What needs to be done: Images excluded, return every record exactly as it reads.

(Pixel coordinate grounding data)

◆ ◆ ◆ ◆

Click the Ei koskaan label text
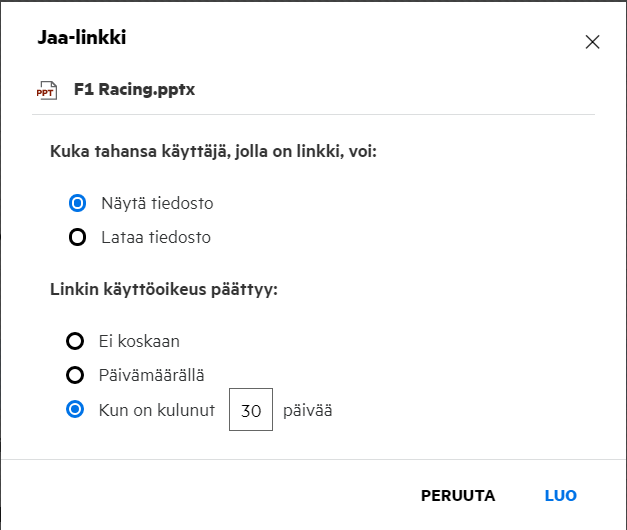This screenshot has height=530, width=627. (140, 341)
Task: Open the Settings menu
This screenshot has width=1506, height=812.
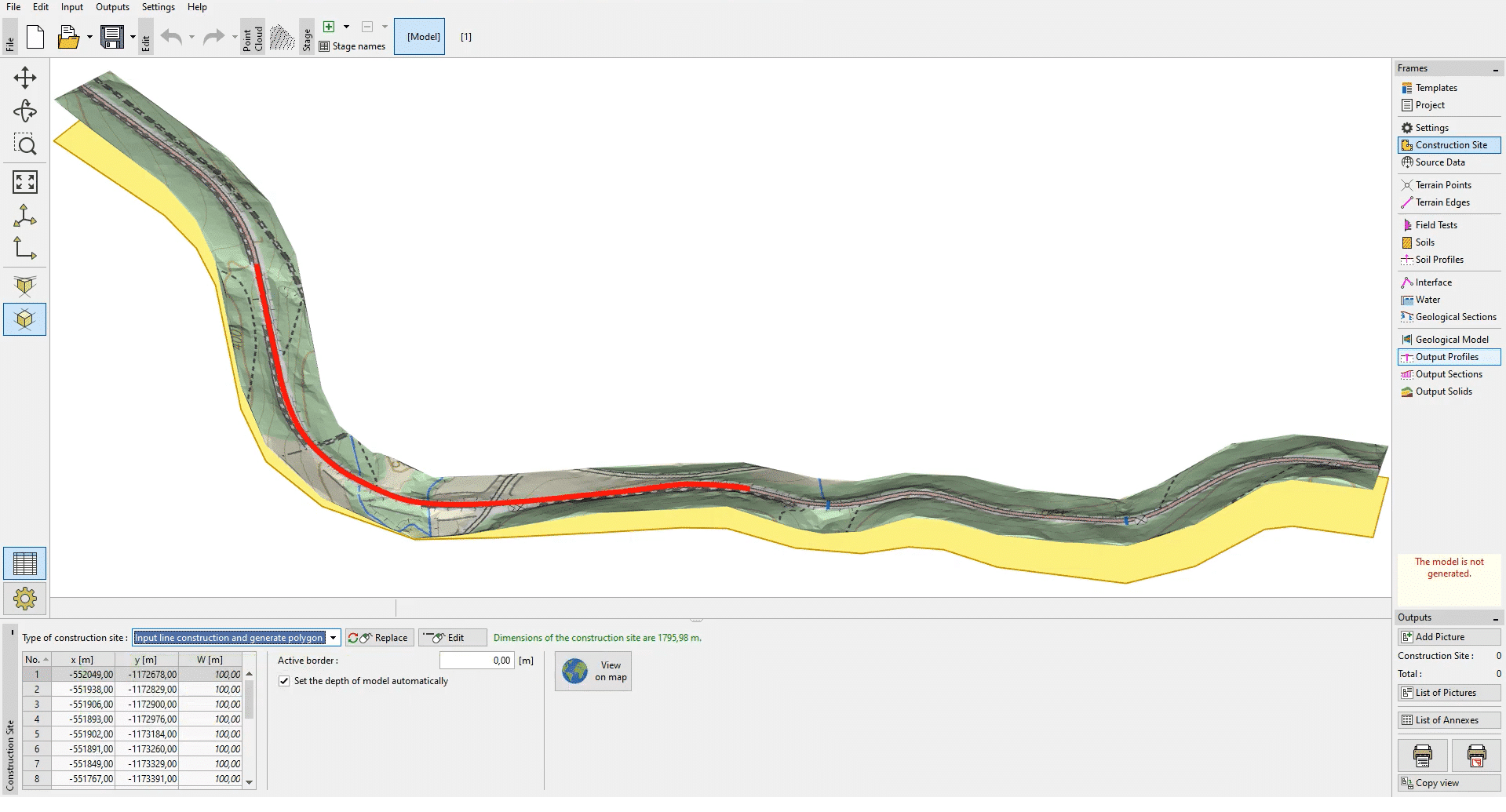Action: click(158, 7)
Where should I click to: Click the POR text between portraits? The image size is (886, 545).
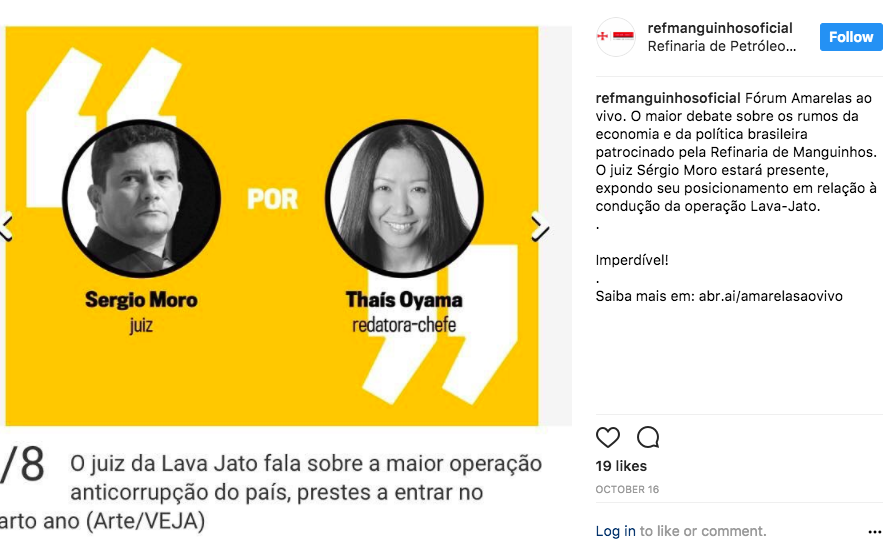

◆ ◆ ◆ ◆

Solved exercise:
Click the Ei koskaan label text
This screenshot has height=530, width=627. (140, 341)
Task: Open the Settings menu
This screenshot has width=1506, height=812.
Action: click(158, 7)
Where should I click to: Click the POR text between portraits? The image size is (886, 545).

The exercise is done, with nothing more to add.